Though the characters were occasionally oversimplified, they were certainly entertaining, and the voice acting was incredible. Too often animation studios fall under fire for casting racially inappropriate voice actors (typically white actors portraying characters of color). However, the almost entirely Latino cast was extraordinary. Luna and Saldana were particularly impressive in their starring roles, breathing a little extra life into their respective characters. Tatum and Perlman were the only non-Latino actors cast to play Latino parts, but the actors fit the personalities of the characters so well (with Perlman’s Xibalba being suave yet villainous and Tatum’s Joaquin being hilariously arrogant) that they didn’t feel out of place. Even the minor characters were well-cast, with Danny Trejo, Cheech Martin and Gabriel Iglesias making entertaining appearances.
However, there was one unfortunate standout: Ice Cube portrayed The Candlemaker, a magical being who, while sometimes funny, served as a ridiculous black stereotype who was jarringly out of place from the rest of the film.
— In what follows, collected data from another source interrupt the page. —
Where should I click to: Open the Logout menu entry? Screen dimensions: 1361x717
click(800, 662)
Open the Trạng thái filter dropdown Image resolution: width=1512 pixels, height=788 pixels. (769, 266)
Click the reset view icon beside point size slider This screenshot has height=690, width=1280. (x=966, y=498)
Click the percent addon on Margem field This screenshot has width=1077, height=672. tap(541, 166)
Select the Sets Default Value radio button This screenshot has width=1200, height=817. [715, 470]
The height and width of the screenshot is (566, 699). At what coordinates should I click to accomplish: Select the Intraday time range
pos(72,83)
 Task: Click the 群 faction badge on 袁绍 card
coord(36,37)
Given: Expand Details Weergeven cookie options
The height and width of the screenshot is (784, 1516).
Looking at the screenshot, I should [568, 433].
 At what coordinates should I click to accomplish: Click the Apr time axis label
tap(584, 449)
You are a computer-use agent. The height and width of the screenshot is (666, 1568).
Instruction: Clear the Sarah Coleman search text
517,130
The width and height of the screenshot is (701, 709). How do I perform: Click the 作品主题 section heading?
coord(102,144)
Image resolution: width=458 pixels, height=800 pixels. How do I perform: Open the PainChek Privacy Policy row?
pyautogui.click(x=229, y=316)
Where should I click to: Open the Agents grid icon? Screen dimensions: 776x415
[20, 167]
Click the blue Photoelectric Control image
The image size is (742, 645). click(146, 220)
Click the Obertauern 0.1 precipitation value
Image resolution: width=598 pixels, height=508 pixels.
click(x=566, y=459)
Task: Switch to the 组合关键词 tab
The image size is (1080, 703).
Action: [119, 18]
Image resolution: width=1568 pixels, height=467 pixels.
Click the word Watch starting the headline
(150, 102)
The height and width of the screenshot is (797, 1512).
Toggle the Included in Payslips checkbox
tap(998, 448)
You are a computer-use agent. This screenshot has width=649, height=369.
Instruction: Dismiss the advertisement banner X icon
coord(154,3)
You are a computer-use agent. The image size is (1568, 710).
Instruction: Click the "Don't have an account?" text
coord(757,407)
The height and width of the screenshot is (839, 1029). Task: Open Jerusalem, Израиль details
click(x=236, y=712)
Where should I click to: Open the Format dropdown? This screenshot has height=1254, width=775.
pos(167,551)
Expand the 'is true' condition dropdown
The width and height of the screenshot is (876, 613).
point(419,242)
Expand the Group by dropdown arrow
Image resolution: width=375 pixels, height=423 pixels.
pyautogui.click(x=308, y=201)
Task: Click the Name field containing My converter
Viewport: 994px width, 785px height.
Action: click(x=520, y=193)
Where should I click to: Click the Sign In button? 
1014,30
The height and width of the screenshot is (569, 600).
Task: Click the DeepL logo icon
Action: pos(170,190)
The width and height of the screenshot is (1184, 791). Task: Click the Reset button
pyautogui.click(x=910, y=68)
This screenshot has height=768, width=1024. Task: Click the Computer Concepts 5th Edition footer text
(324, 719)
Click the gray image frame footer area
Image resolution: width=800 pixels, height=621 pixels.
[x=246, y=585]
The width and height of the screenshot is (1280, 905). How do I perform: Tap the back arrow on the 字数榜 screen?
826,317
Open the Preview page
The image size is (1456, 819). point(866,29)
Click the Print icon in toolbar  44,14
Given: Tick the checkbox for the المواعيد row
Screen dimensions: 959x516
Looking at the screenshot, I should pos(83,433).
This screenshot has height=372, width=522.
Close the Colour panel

The story, while often predictable, was entertaining. It served its purpose of taking viewers through the wondrous world which writer/director Jorge Gutierrez (“El Tigre: The Adventures of Manny Rivera”) and producer Guillermo del Toro (“Pan’s Labyrinth”) crafted. The animation style is gorgeous, with all the visuals displaying a hand-carved feel which has never really been done quite the same before. Gutierrez stays true to the Mexican origins of the story, with the visuals reflecting the surreal design and color of Day of the Dead artwork.
In fact, the story might have benefited from a longer exploration of the unique Land of the Remembered. Instead, certain parts of the story felt rushed, such as an ultimately unimpressive and irrelevant “Pass my impossible trials to proceed” scene. While family movies typically can’t go on too long, it seems as though the filmmakers just tried to cram a few too many ideas into the 95 minute runtime. What’s there is good, but it just feels like there should be more to flesh out the plot.
This film is not without its flaws. It disappointingly falls into a few easy-to-avoid mistakes, and while they take the viewer briefly out of the film, most (except, perhaps, Ice Cube’s Candlemaker) don’t greatly hurt the rest of the movie. The creativity in the film is obvious with main characters, especially Luna’s Manolo, often performing Latino twists on modern songs to further peak the interest of kids looking to understand the culture. It’s a fun and particularly humorous film that, while seemingly aimed toward children, is enjoyable for all ages.